高龄局部进展期食管癌患者术前新辅助放化疗的安全性和疗效观察

Study on Neoadjuvant Chemoradiation for Elderly Patients with Local Advanced Esophageal Squamous Carcinomas

  • 摘要: 目的 探讨年龄≥70岁的高龄食管癌患者术前行新辅助放化疗的安全性和疗效。方法回顾性分析高龄患者高龄组(A组)术前新辅助放化疗的不良反应和手术切除率、术后并发症和病理学检查情况,将其他年龄组患者作为对照组(B组)相比较。新辅助放化疗前临床分期为cT3N0~1,病理类型为鳞癌,放疗剂量均为40 Gy,2周期顺铂联合氟尿嘧啶化疗,3~4周后手术治疗。结果全部患者均完成新辅助治疗,主要不良反应有呕吐、粒细胞减少和食管炎。其中,Grade3/4粒细胞减少25.9%(7/27)较B组8.1%(5/62)差异有统计学意义(χ2=5.144,P=0.023)。A组新辅助治疗有效率为92.6%(25/27),B组有效率95.2%,两组比较差异无统计学意义。A组手术切除率92.6%(25/27),完全性切除率88.9%(24/27),B组手术切除率91.9%(57/62),完全性切除率87.1%(54/62),两组比较差异无统计学意义。无围手术期死亡病例,A组并发症发生率为32.0%(8/25),B组发生率为22.0%(13/59),两组比较差异无统计学意义(P>0.05)。其中肺炎、心率失常和喉返神经损伤为主要并发症,心率失常发生率32.0%与B组8.5%比较,差异有统计学意义(χ2=8.360,P=0.015)。结论高龄食管癌患者术前新辅助放化疗后严重粒细胞减少症和术后心律失常发生率高于其他年龄组,但总的不良反应发生率不高于对照组,手术切除率、术后病理学检查放化疗反应情况组间比较差异无统计学意义,术前新辅助放化疗安全、有效。

     

    Abstract: Objective To evaluate the safety and efficacy of neoadjuvant chemoradiation for elderly patients (age≥70) with local advanced esophageal squamous carcinomas. Methods A total 27 elder patients staged cT3N0~1(group A) were analyzed retrospectively compared with 62 cases of younger patients(group B),all of them were given 2 cycles cisplatin 75 mg/m2 plus fluorouracil 600 mg/m2 d1~5 and 40 Gy of radiation followed by surgery 3~4 weeks later in past two years.

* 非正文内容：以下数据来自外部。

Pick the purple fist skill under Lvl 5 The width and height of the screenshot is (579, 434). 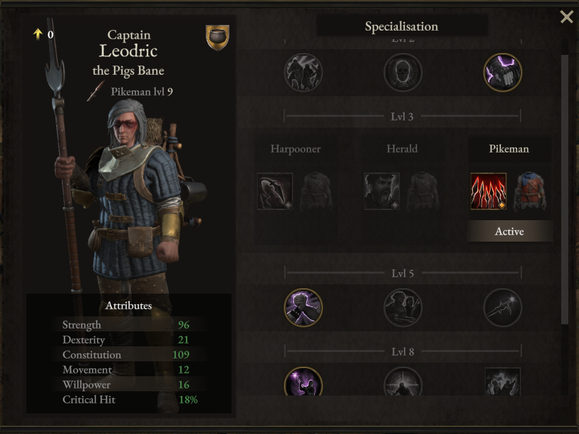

Results All patients accomplished planned neoadjuvant chemoradiations.Neoadjuvant chemoradiation caused vomiting,neutropenia and esophagitis in two arms similarly,only G3/4 neutropenia occurred in 25.9%(7/27) of group A versus 8.1%(5/62) of group B (P=0.023).The effective rate of neoadjuvant chemoradiation was 92.6%(25/27) in group A vs.95.2% in group B (P=0.621).88.9% patients (24/27)underwent complete resection of group A and 87.1%(54/62) of group B (P=0.563).No mortality was found.The overall complication rate were similar in two groups (32.0% vs.22.0%).Arrhythmia,pneumonia and injury of recurrent laryngeal nerve were the common complications after surgery.The incidence of arrhythmia in group A occurs was 32.0% contrast to 8.5% in group B (P=0.015).There was no difference of pCR between two groups (25.9% vs.22.6%). Conclusion There was no significant difference between elderly patients and younger patients with local advanced esophageal squamous carcinomas treated by neoadjuvant chemoradiation followed by surgery,though increased G3/4 neutropenias and arrhythmias.The neoadjuvant chemoradiation was safety and effective for elderly patients.